Son nom figure dans la liste officielle des évêques de Strasbourg, comme 77e successeur de saint Amand, mais certains préfèrent l’appeler "le chanoine Conrad de Busnang". Il faut dire qu’il n’a pas réellement exercé l’épiscopat. Élu par ses pairs en octobre 1439, il se voit aussitôt contesté par le prévôt du chapitre, Jean d’Ochsenstein.
Nicolas de Leyde-Epitaphe du chanoine Conrad de Bussnang (3) » par Ji-Elle — Travail personnel. Sous licence CC BY-SA 3.0 via Wikimedia Commons
Saisi par les parties, le concile de Bâle approuve l’élection de Conrad le 10 juin 1440. Entre temps, l’intéressé s’est rendu compte de la lourdeur de la tâche et il a désigné un coadjuteur en la personne de Robert de Bavière, avant de démissionner le 18 août 1440, moins d’un an après son élection. La démission s’accompagne d’importantes garanties financières prises sur les revenus du diocèse.
Malgré cela, Conrad de Busnang, redevenu chanoine, laisse le souvenir d’un homme pieux. Nous conservons de lui le magnifique monument funéraire qu’il fit réaliser dans la chapelle Saint-Jean, malheureusement amputé de sa partie inférieure lorsque la chapelle, au XVIIIe siècle, fut transformée en sacristie et équipée de placards.
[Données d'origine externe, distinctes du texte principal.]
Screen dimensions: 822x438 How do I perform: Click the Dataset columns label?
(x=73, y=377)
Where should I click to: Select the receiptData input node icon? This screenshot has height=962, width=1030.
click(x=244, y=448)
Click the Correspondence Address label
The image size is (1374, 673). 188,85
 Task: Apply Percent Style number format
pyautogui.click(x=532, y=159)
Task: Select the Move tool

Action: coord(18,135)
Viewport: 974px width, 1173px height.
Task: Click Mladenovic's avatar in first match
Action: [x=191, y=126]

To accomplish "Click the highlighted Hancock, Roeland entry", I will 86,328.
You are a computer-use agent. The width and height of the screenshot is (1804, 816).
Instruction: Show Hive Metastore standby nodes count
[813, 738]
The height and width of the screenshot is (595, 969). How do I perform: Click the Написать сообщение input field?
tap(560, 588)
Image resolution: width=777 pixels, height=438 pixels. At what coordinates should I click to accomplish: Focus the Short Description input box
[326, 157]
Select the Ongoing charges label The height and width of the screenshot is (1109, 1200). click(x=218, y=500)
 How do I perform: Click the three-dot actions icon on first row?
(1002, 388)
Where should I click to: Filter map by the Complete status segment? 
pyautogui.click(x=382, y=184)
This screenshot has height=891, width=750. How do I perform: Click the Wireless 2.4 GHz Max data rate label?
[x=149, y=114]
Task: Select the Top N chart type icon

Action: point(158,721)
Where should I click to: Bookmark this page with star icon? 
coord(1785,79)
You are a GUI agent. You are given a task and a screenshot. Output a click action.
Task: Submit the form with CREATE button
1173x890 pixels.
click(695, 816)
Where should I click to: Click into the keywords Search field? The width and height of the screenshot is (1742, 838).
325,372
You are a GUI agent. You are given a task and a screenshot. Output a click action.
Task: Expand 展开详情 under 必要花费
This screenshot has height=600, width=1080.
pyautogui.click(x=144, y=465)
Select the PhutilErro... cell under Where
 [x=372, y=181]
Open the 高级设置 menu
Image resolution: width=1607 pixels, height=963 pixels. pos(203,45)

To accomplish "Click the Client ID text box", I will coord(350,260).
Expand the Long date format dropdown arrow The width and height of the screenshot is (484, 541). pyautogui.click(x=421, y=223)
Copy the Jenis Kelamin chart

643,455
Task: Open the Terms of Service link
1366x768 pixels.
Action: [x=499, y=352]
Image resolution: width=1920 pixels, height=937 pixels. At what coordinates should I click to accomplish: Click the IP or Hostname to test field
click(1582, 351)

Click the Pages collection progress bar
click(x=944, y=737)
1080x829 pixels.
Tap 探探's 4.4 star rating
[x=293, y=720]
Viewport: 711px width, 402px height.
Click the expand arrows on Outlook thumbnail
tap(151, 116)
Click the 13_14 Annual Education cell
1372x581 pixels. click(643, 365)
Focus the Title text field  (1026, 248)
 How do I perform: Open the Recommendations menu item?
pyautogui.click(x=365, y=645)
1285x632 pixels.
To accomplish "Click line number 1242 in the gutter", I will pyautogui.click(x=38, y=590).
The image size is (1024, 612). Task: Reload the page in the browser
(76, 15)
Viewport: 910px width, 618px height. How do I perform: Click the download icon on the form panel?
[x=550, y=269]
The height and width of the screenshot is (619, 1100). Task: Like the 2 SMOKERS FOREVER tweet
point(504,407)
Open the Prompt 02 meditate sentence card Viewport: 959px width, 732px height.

Contrairement à l’usage, Conrad est représenté à la même échelle que Marie et Jésus. Sous le regard attendri de sa mère, l’Enfant, qui tient d’une main son voile, touche de l’autre les doigts de Conrad joints en prière. Chaque samedi, à l’issue de l’office et de la messe, chanoines et fidèles se tournent vers cette unique représentation de la Vierge dans la chapelle pour chanter le Salve Regina ou une autre antienne mariale.